Return the lines below exactly as they appear, please, starting with the first and ending with the one that contains "Click the 最大 10MB hint text".

## Supplied information
-=-=-
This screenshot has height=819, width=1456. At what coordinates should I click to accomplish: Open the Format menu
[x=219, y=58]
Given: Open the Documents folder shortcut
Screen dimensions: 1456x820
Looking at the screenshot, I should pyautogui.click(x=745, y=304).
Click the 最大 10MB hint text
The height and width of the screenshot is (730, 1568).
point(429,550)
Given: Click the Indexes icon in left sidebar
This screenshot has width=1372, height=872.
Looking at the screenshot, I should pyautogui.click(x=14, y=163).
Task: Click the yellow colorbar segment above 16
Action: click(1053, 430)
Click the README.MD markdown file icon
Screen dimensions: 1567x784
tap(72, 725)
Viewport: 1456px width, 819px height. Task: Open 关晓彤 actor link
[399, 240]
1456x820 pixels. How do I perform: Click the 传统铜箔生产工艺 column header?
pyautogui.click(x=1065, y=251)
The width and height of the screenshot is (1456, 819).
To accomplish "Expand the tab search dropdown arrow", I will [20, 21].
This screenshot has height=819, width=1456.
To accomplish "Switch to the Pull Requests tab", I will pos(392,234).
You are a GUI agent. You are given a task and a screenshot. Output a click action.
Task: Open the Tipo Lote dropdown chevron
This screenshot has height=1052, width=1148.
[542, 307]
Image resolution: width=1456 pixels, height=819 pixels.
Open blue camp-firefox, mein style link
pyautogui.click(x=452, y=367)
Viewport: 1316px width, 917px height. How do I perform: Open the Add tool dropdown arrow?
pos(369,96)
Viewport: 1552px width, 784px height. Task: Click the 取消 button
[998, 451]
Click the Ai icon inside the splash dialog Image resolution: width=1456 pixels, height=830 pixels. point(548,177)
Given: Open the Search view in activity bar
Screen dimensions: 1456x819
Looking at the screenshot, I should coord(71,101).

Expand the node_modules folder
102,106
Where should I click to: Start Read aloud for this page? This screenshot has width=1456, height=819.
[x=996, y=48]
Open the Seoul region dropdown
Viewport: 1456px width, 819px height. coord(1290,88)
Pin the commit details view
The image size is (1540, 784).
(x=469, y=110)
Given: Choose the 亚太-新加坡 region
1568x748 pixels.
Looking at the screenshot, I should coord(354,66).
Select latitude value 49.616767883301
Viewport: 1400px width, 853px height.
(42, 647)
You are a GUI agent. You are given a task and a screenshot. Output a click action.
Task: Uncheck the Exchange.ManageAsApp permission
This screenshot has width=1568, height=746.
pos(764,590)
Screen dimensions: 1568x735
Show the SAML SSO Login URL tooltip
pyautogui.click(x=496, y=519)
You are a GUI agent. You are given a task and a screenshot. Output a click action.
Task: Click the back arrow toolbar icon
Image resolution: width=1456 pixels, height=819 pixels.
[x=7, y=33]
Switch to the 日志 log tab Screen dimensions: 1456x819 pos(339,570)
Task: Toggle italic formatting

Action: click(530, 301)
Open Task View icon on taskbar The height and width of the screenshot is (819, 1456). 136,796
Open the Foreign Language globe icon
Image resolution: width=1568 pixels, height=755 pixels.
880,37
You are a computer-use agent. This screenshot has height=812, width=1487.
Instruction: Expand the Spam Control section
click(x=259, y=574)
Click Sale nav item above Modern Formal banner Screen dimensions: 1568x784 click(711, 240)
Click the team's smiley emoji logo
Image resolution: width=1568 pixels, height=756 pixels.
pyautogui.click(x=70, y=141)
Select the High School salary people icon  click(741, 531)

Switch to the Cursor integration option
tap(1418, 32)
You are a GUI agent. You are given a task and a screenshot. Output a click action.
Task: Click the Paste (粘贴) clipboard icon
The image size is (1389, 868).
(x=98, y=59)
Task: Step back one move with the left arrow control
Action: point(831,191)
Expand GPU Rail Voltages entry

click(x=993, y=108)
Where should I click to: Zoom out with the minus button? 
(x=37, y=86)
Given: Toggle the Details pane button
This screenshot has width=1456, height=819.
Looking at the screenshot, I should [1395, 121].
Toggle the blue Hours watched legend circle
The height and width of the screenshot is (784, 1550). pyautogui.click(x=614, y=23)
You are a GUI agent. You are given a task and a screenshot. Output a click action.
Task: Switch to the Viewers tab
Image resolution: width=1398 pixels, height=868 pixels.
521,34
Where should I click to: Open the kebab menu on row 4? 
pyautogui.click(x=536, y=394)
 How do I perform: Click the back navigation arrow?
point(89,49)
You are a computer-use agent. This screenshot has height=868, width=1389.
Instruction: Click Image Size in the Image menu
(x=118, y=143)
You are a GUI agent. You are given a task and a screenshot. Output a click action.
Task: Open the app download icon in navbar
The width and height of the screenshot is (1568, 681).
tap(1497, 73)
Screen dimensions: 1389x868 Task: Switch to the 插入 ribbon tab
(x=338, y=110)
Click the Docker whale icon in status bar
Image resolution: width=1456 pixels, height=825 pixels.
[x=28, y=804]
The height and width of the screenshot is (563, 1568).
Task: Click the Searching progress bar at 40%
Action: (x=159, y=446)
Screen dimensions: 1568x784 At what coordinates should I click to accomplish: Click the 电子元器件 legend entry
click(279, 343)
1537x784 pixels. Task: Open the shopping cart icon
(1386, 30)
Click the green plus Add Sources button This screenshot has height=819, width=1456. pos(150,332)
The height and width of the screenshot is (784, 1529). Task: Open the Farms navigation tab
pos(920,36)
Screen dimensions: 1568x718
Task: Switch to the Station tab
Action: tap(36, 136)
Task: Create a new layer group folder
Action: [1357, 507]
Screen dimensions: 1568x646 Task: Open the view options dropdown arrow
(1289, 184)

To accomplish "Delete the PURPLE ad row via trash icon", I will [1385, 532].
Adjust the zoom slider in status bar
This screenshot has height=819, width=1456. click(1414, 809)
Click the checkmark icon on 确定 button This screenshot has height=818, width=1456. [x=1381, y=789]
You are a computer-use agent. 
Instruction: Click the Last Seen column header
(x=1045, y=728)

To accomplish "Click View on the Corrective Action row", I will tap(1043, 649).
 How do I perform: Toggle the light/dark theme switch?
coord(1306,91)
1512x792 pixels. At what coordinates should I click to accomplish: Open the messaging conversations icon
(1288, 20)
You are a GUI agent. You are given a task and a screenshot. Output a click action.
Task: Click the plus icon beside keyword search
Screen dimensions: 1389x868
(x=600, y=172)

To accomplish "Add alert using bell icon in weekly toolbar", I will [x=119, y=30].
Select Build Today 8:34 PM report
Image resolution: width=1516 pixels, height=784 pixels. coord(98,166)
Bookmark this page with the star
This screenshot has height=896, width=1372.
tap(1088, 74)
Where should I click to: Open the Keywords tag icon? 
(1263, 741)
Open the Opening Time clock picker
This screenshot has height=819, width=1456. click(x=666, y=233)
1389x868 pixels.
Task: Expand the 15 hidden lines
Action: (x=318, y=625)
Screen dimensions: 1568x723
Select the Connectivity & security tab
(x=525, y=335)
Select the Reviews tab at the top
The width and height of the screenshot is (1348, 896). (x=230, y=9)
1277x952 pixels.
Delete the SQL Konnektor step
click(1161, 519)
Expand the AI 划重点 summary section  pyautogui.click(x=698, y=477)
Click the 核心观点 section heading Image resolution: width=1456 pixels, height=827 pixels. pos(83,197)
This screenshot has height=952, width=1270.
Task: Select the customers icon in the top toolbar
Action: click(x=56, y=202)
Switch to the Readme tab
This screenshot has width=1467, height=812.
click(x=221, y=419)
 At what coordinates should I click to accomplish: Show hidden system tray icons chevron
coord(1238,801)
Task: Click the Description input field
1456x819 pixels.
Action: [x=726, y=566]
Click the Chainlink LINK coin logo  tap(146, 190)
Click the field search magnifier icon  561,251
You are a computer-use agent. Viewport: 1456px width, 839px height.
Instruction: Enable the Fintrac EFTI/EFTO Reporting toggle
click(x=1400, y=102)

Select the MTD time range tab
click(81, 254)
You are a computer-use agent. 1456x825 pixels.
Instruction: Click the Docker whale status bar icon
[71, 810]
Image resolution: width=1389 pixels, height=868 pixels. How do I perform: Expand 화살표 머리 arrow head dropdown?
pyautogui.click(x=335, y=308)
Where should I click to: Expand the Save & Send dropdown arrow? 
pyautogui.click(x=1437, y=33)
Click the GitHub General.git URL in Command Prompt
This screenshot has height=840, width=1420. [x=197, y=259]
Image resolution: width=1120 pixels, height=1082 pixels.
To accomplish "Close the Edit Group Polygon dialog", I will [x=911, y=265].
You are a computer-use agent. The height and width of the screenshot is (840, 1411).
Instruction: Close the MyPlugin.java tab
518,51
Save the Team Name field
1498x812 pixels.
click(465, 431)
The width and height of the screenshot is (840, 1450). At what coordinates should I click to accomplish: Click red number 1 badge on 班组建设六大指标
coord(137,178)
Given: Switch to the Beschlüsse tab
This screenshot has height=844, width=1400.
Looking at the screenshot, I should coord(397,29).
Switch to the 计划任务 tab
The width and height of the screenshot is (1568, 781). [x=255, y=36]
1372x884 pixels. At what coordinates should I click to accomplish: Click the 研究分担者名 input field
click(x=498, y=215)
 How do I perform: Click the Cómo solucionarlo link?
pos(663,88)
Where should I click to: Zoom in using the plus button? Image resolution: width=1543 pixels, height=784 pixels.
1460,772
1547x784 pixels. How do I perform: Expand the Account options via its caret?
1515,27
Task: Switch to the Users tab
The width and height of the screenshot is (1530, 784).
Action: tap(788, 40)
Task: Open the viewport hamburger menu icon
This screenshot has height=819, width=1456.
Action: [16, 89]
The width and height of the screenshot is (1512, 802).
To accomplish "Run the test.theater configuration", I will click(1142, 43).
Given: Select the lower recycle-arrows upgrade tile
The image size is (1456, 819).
-=-=-
## Task solution
This screenshot has height=819, width=1456. At what coordinates should I click to accomplish: Open the Format menu
[x=219, y=58]
Given: Open the Documents folder shortcut
Screen dimensions: 1456x820
Looking at the screenshot, I should pyautogui.click(x=745, y=304).
Click the 最大 10MB hint text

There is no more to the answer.